Edoardo Matania Primo incontro Mazzini e Garibaldi Stampa 1892
LETTERE al Corriere della Sera 15 febbraio 2024
Caro Aldo, mi sono imbattuto nella sua risposta a un lettore, nella quale illustrava la vicenda dei «Martiri di Gerace», eroi risorgimentali. Insegnando nelle scuole primarie, posso attestare che il Risorgimento è sparito dai libri di Storia delle scuole primarie. Non ritiene che dietro questo inquietante fenomeno, vi sia una grande responsabilità da parte di una certa cultura universalistica che etichetta come reazionario e retrodatato qualsiasi riferimento a una identità italiana? Francesco Gerace
Caro Francesco, la sua lettera mi ha ricordato un recente incontro in un liceo di Genova. Alla fine, un ragazzo mi ha detto: «Come posso essere orgoglioso di essere italiano, se penso a come è stata fatta l’Italia? Garibaldi era un personaggio orribile, era legato alla massoneria!». Ora, Giuseppe Garibaldi di fatto era genovese. Il padre era di Ne, che oggi fa parte della città metropolitana di Genova, dove molti — compresa la sindaca — si chiamano Garibaldi. La madre era figlia di pescatori di Loano, provincia di Savona. Lui nacque a Nizza, ma a 14 anni era già a Genova, iscritto al registro dei mozzi. Genovese è stata la sua formazione politica. Sono genovesi Giuseppe Mazzini, Nino Bixio, Goffredo Mameli, gli uomini cui dobbiamo una patria.

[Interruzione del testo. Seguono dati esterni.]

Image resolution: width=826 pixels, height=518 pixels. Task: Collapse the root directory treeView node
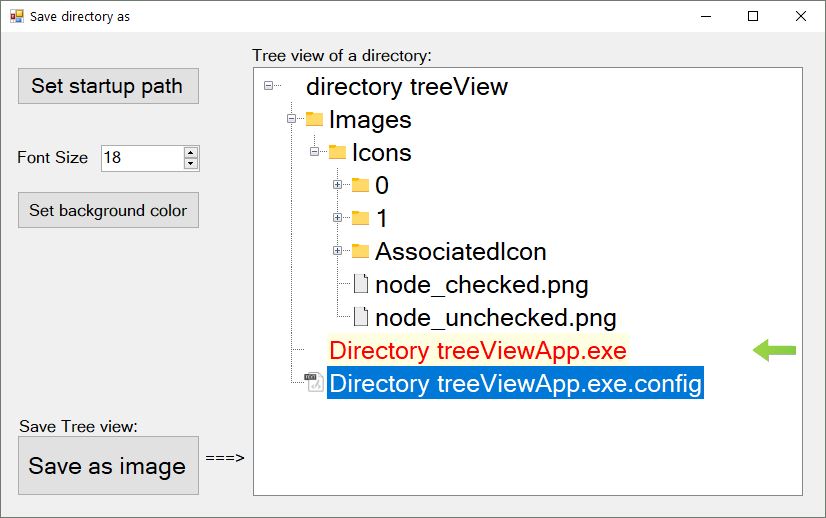268,86
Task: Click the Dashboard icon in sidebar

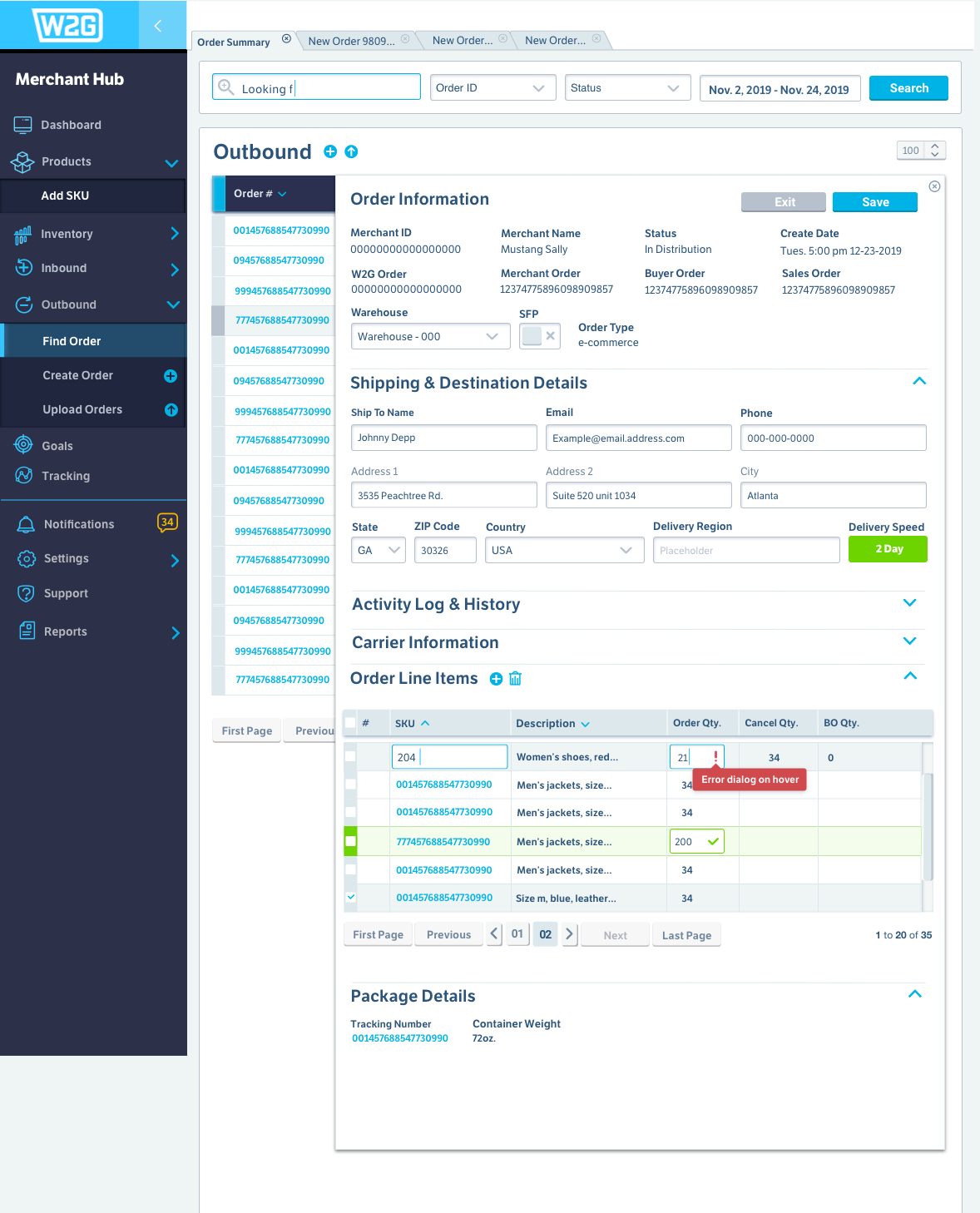Action: pos(23,125)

Che un ragazzo genovese dica questo di Garibaldi mi pare incredibile. I suoi insegnanti mi hanno assicurato che è colpa dei social, su cui in effetti non solo i neoborbonici ma in generale i denigratori del Risorgimento sono fortissimi, per la serie: le cose non stanno come ce le hanno raccontate, ma noi per fortuna la sappiamo lunga. Al ragazzo ho risposto che la massoneria all’inizio dell’800 non era la P2, e neanche un’associazione di mutuo soccorso, ma la forma organizzativa necessariamente segreta con cui i liberali e gli anticlericali lottavano contro l’assolutismo, le forche, la tortura, i ghetti, i tribunali ecclesiastici, il potere temporale del clero. E che Garibaldi è stato un grande italiano, del tutto disinteressato alle cose materiali, un uomo coraggioso e generoso; per dirne solo una, salvò nella sua vita dodici persone che stavano per annegare. Il liceale mi è parso sinceramente disposto ad approfondire. Di sicuro il disprezzo per la nostra storia fa parte del generale disprezzo che gli italiani hanno per sé stessi come popolo e come Stato, tanto quanto adorano la propria famiglia, il proprio clan, il proprio campanile e la propria immagine riflessa nello specchio del telefonino.
Non sempre le guerre alla lunga sono vinte da chi è uscito vincitore sul campo. Franco alla fine ha perso la guerra civile: oggi la Spagna è democratica e libertaria, gli omosessuali si sposano, non è certo il Paese che il Caudillo sognava. In Vietnam oggi vige il capitalismo più sfrenato, la guerra alla lunga l’hanno vinta gli americani e non i comunisti (ovviamente me ne rallegro). In Italia la guerra civile seguita all’unificazione l’hanno vinta i briganti e non i bersaglieri, Ninco Nanco e non Cialdini. E l’Italia di oggi assomiglia molto più al Regno di Franceschiello che a quello sognato da Cavour.